[Task details] Put every line of text from the material below into a JSON list of strings, one string per line, skipping blank lines. Leave the pictures out.

>>>>>

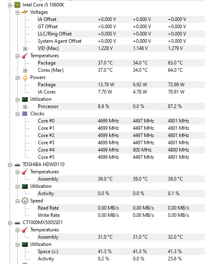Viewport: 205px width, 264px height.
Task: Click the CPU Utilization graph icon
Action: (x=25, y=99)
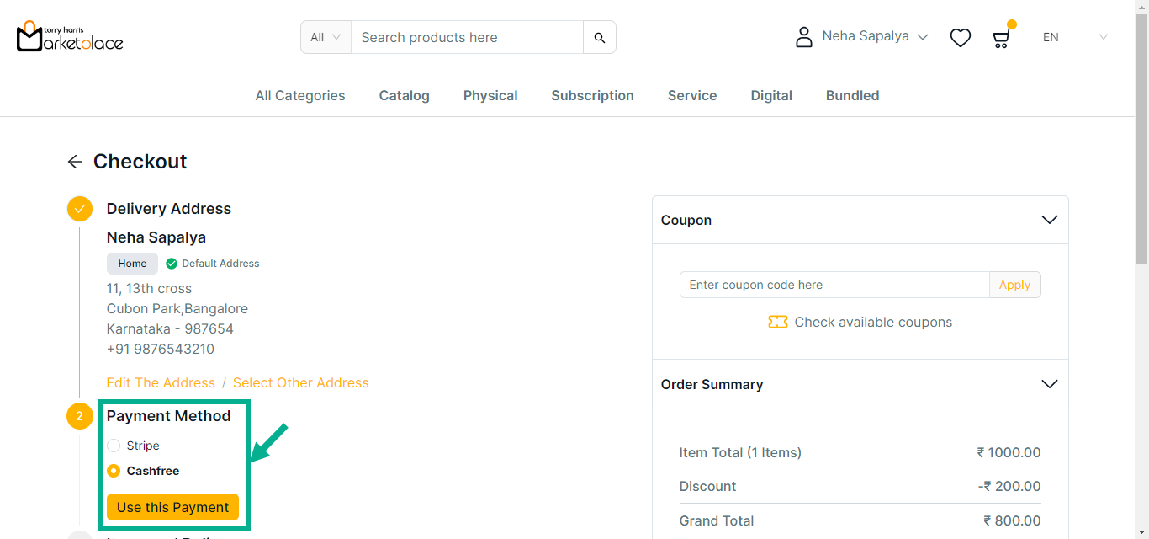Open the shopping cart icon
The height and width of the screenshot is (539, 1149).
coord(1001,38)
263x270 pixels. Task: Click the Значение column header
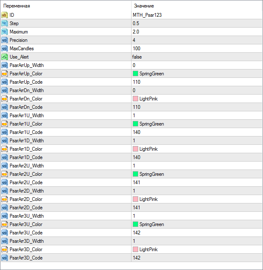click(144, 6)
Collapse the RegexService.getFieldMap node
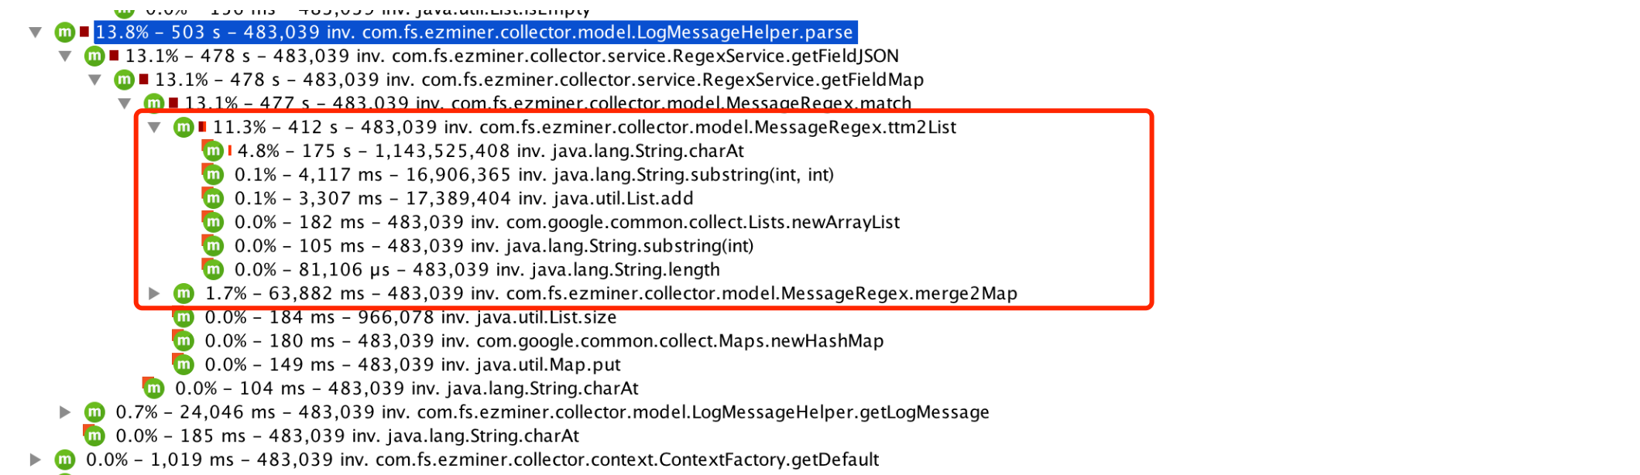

<<<<<

[Response to this exercise]
[
  "Viewport: 205px width, 264px height.",
  "Task: Click the CPU Utilization graph icon",
  "Action: (x=25, y=99)",
  "Open the shopping cart icon",
  "The height and width of the screenshot is (539, 1149).",
  "coord(1001,38)",
  "263x270 pixels. Task: Click the Значение column header",
  "click(144, 6)",
  "Collapse the RegexService.getFieldMap node"
]